There is limited research around chronic illness of refugee groups. This dissertation aimed to review the current understanding of chronic illness in migrants and refugees and to examine the ways in which health promotion may be made more effective for this group. The particular focus of this study is the Afghan refugee community in Christchurch.
This research used qualitative methodology to explorer the beliefs and values of Afghan participants around the topics of health, illness and disease prevention. In-depth interviews were conducted in English with seven Afghan refugees living in Christchurch and two New Zealand health providers working with refugees. Interviews were audio taped, transcribed and analysed using thematic analysis.
After analysing the data, three main themes emerged. The first was the importance of collectivist values for the Afghan participants; support from the extended family being seen as especially critical for emotional and physical wellbeing. The second theme noted the importance placed on their cultural heritage by many participants, and how this could affect health beliefs and behaviours. The final theme to emerge was that most Afghan participants had a limited focus on long term health problems or prevention of chronic illness.

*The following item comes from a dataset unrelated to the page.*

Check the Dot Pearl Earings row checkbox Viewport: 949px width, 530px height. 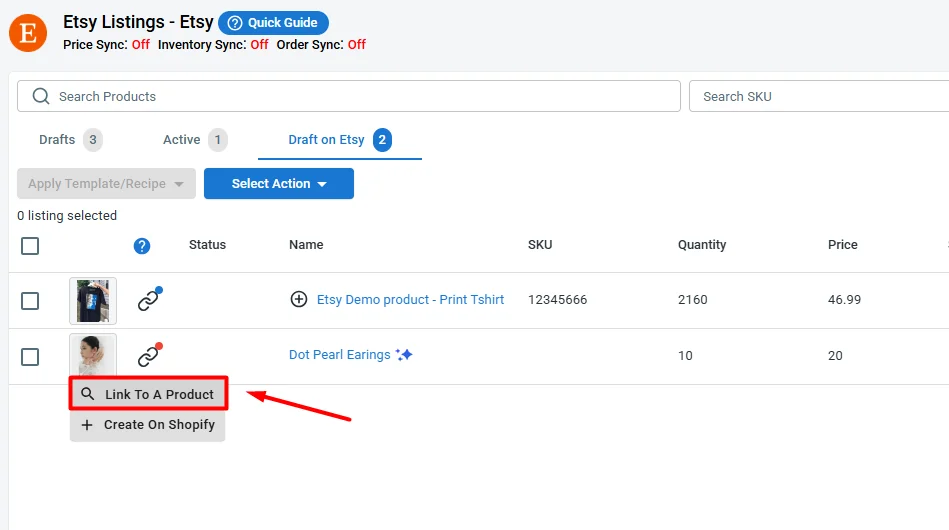[30, 357]
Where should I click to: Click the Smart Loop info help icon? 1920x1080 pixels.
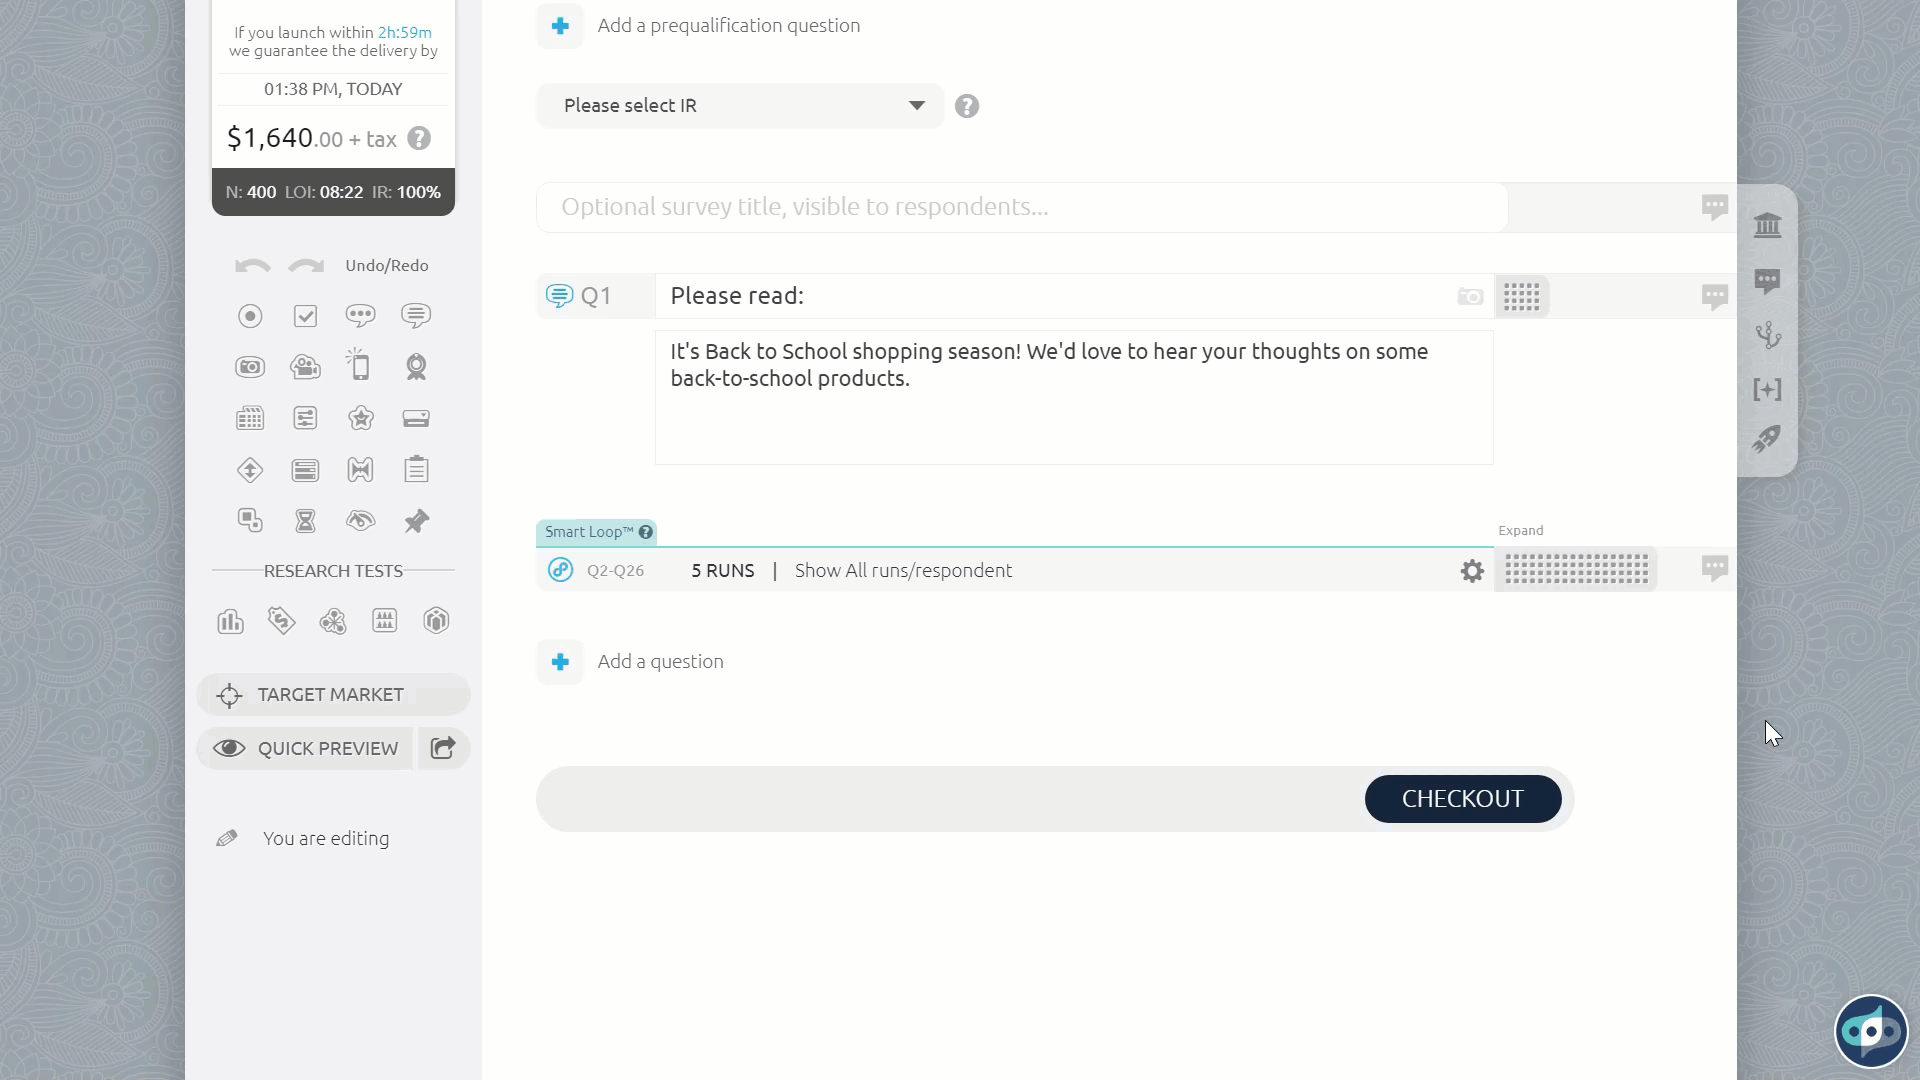[x=646, y=530]
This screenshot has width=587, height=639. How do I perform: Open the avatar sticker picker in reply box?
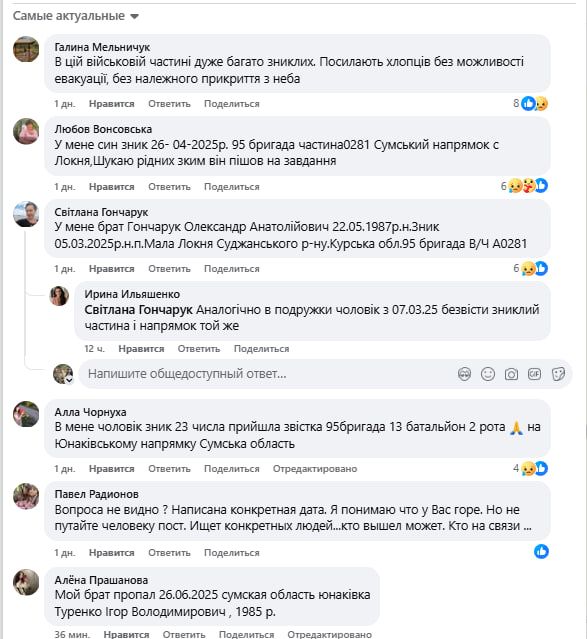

Developing culturally appropriate health promotion for refugees could help improve their long term health outcomes. By structuring health promotion that is in sympathy with the beliefs, values and priorities of a particular cultural group, health programmes may indirectly benefit the social and emotional health of the participants as well. Tailoring health promotion programmes to utilise the inherent strengths in a given culture and empowering community members to assist in their design and development, may improve its relevance and effectiveness. It is also important to improve communication both from agency to agency and from agency to community in order to share knowledge and prevent misunderstandings that could threaten a programme's success. It is hoped that the principles and findings in this study can be used to guide the development of future health promotion programmes for all ethnic minority groups, and Afghan refugees in particular.